Without employee buy-in values and strategy are just jargon on the wall
Numerous organisations maintain structures based on what seemed to work in the past. Many off then these elements are based on best practise in a manufacturing era, rather than in an agile knowledge-based workplace. Through deliberate crafting of structure with your purpose, brand and culture in mind you can begin to inspire employees to live the organisation’s desired values and strategy daily.
1. The rules are uncertain.
Employees often don’t know what the stakes actually are, or even how the game is really played. When employees don’t understand the organisation’s values, vision, strategy, brand promise and marketplace realities – they don’t know how to help, or what may damage progress. A survey by Harris Interactive of 23 000 employees revealed that only about 1/3 rd of employees understood what the organisation was trying to achieve, and why. It is a lot like playing on a team where most of the players don’t know how to score, or where to goal is. Not knowing how you fit in, or how your effort contributes to the big picture leads to disinterest. How can you get excited about something you don’t understand?
2. It is unclear how to make a real contribution.
Getting the big values and strategy picture isn’t enough, employees need to understand how their contribution impacts it. We need to understand which specific behaviours and actions have the greatest impact to ensure our effort is not wasted. The more we know how our effort makes a difference and how to make a difference, the more we care.
3. They feel unsupported.
Too many managers don’t understand the power on intrinsic motivation, and hope that money is enough of a motivator. This misunderstanding of the drivers of performance and human nature often leads to teams of frustrated, resentful, listless zombies. When we understand how to manage people as whole human beings we can create an environment that stimulates innovation, passion, courage, and a willingness to go that extra step to make your values and strategy a reality.
4. The “why” is unclear.
Employees want to know more than just WHAT the organisation is trying to achieve and HOW they can help, they also need to know WHY it matters.
The following characteristics are common in organisations with employees who care:
- They share how what the organisation does matters in the world.
- Leadership acts in ways that demonstrate they care about and respect their employees.
- Excellence is celebrated, teamwork is encouraged, commitments are kept, and feedback and requests are acted on.

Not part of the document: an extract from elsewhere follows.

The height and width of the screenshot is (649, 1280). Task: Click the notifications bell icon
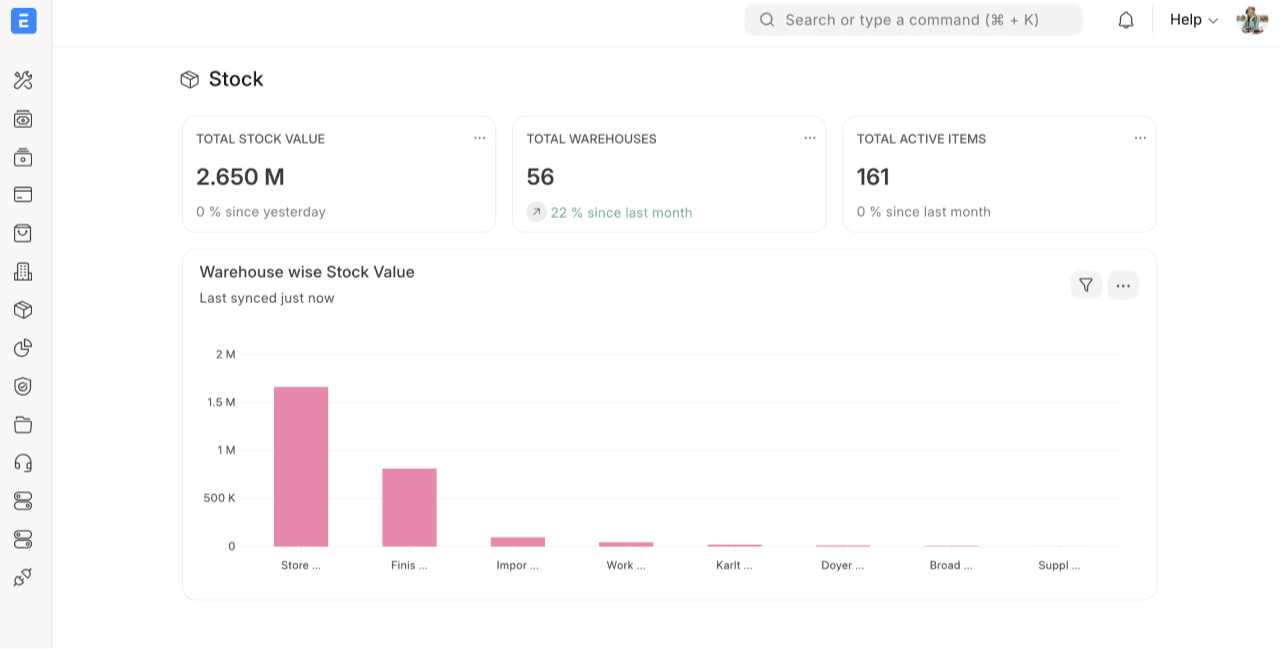(x=1126, y=20)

- Managers listen to and act on employee concerns
5. They feel their efforts don’t matter.
First impressions count. Caring is demonstrated through support and giving them a voice. When on-boarding is ineffective employees don’t get the tools, training, or resources to do their jobs well. They also feel that they don’t matter. They soon stop caring or trying, or leave to go where they will feel their contributions matter. Are you preparing new employees for success or failure? Do you provide all employees with the understanding, tools, training, and support they need to succeed on a regular basis?
6. Bad behaviour and poor performance are ignored – for some.
When disrespectful and dysfunctional behaviour goes unchallenged (or is even rewarded) it quickly poisons the work environment. When rewards are purely outcomes based (i.e., getting the deal) and behaviour does not matter, it results in a toxic culture. The impact is compounded when certain negative behaviour is ignored in some and punished in others. This inconsistent correction of poor behaviour damages morale, productivity, and service quality. Do you have the right managers to correct bad behaviour? This type of proactive leadership requires difficult conversations and people management skills.
7. They don’t feel appreciated for their contributions.
What we pay attention to gets repeated. What we take for granted fades away. When employees feel like the extra effort they put in, and the sacrifices they make, are taken for granted they stop doing it. However, when we consistently recognise, appreciate, and celebrate high performance, small wins, and positive value aligned behaviours that make your strategy achievable, we get more of those behaviours and, more employees who care about making a valuable contribution.